1. AI Empowers “High Agency” Workers – WSJ Opinion by Replit CEO
Start with one of my favorite reads, and a big part of why we are writing the “Ollie and Louie” books for our children. Amjad Masad, CEO of Replit, argues that AI is a powerful amplifier for people with initiative—those who take ownership, seek leverage, and iterate fast. In this optimistic take, AI doesn’t displace but rather enhances the capabilities of what he calls “high-agency” individuals, unlocking entrepreneurial potential across technical and creative fields.
2. Ad Agencies Face Prolonged Slowdown Amid AI Disruption – WSJ
Barclays analysts project a slow-growth future for major ad agencies like WPP and Interpublic as AI forces a fundamental reshaping of the industry. Automation is squeezing margins and eroding traditional creative services, and while agencies invest in AI to remain competitive, the transition is expected to be costly and prolonged.
3. Hidden Valley Ranch Is Using AI to Get Weirder – WSJ
Some of my favorite quotes from this article:
- “We believe it’s got to be the people doing the work” who decide what AI approaches make sense and boost productivity
- “If you go in with the expectation that the AI is as smart or smarter than humans, you’re quickly disappointed by the reality,” says Eric Schwartz, Clorox’s chief marketing officer.
- The toilet bomb cleaner: It’s the sort of weirdness that comes from AI’s tendency to hallucinate and free-associate, a problem in many applications but helpful when you’re trying to be creative.
4. Does Math Reasoning Improve General LLM Capabilities? – arXiv Explained
Math tuned LLMs don’t automatically get smarter. A new study analyzes 20+ reasoning-tuned LLMs and finds that models trained with reinforcement learning (RL) become true generalists, transferring their reasoning skills across domains.

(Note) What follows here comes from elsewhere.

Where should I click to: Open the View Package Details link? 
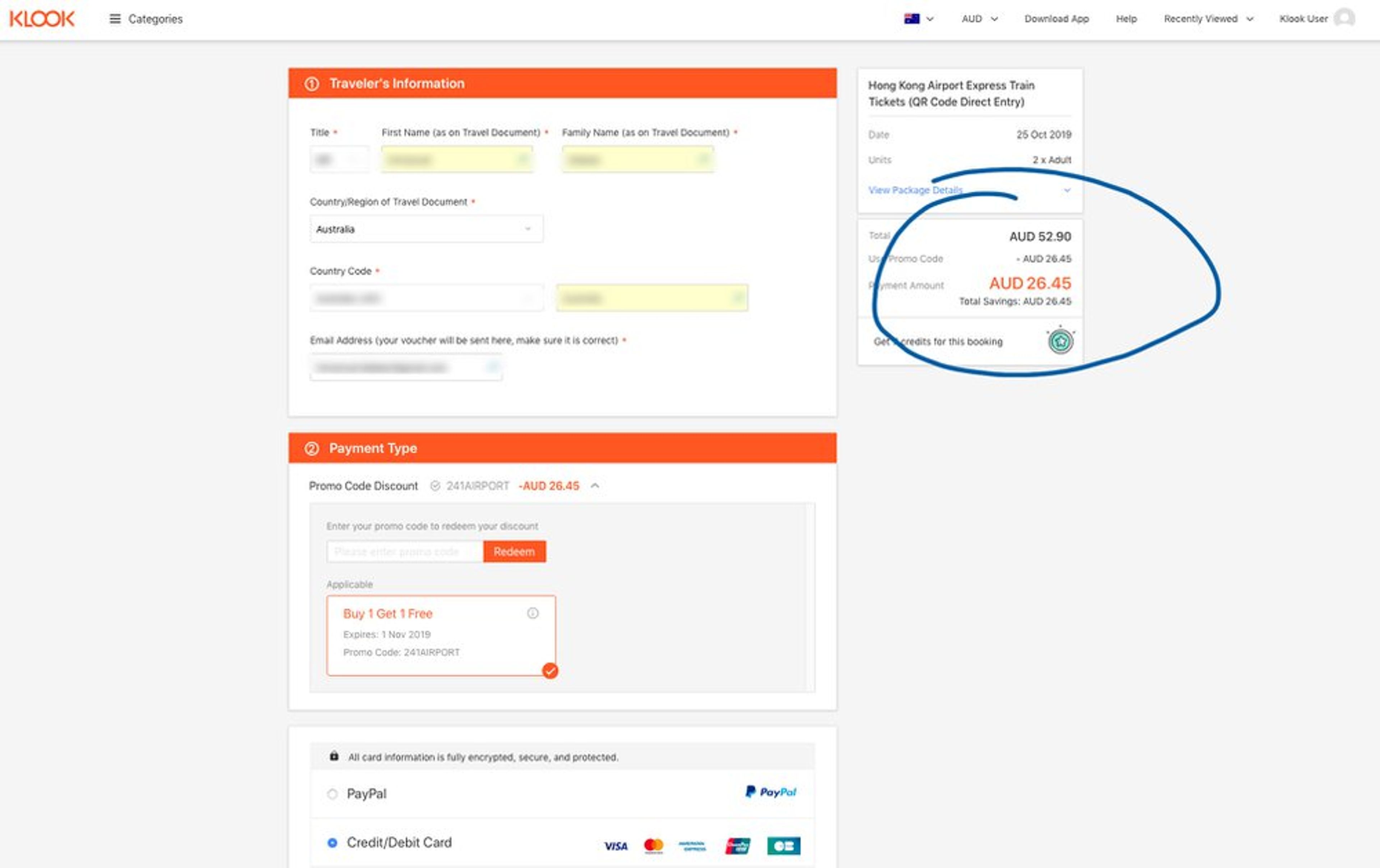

Meanwhile, traditional supervised fine-tuning creates brilliant specialists that forget how to do basic tasks.
5. Exploration Is (Probably) What You Want – Yiding Jiang
Interesting technical blog about the data that LLMs are being trained on as being similar to “fossil fuels”. We are close to running out of data and are consuming data faster than we can produce it. Future progress hinges on exploration—agents generating their own, richly informative experiences.
6. The Illusion of Thinking – Apple ML Research
Apple researchers critique the tendency of LLMs to “fake” reasoning with fluent but shallow answers. Standard evaluations focus on final answer accuracy and risk contamination, failing to assess the reasoning process itself. Current LLMs create convincing “thinking” but can fail catastrophically on hard problems, and their effort doesn’t always rise with difficulty.